Issue 14338

Revise how we handle failed field validation for non-essential fields

14338
Reporter: kbraak
Type: Task
Summary: Revise how we handle failed field validation for non-essential fields
Priority: Major
Status: Open
Created: 2013-11-07 15:08:35.958
Updated: 2014-04-02 17:41:58.341
        
Description: We experienced a crawl today that failed due to bad metadata.

Specifically, the problem with the metadata was that the resource contact's position was equal to "-", which is too short according to the 2 character minimum assertion on its corresponding column in registry database schema. The contact position is non-essential, relative to the contact name or email address.

We should decide which field validation failures should prevent persistence, (and ultimately crawling) or whether to just replace the bad values with null if they fail validation.

Of course it would be ideal if the IPT imposed the same field validation as the registry does.
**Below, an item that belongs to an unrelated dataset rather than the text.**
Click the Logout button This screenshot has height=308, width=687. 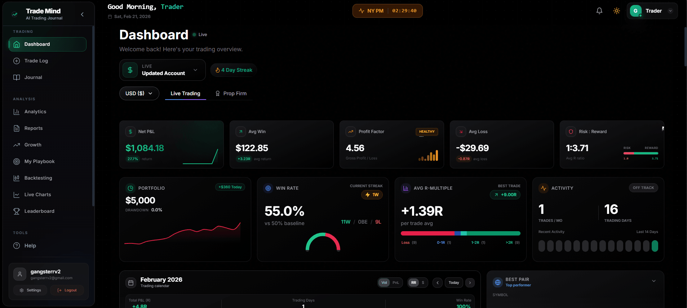coord(67,290)
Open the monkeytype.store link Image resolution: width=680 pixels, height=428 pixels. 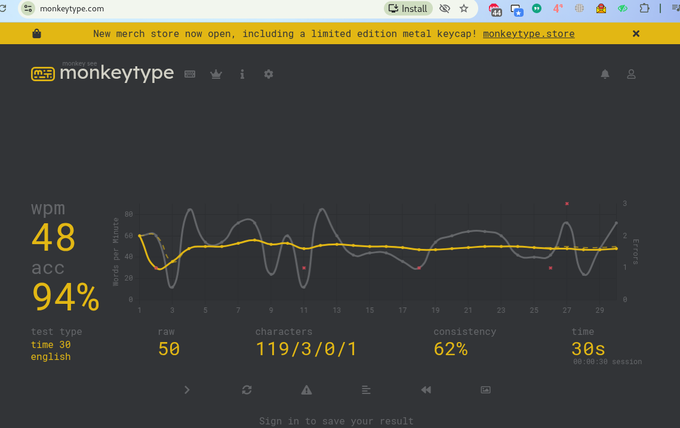(x=528, y=34)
It would also be nice, if the crawler could validate the metadata just like it validates its occurrence-id/triplet. That way if it doesn't validate, the crawler could halt the crawl and explain the reason why.



 ]]>
    


Author: kbraak@gbif.org
Comment: Issue for the IPT to impose the same field validation as the Registry, added in Google Code: https://code.google.com/p/gbif-providertoolkit/issues/detail?id=1038
Created: 2013-12-12 16:05:26.824
Updated: 2013-12-12 16:05:26.824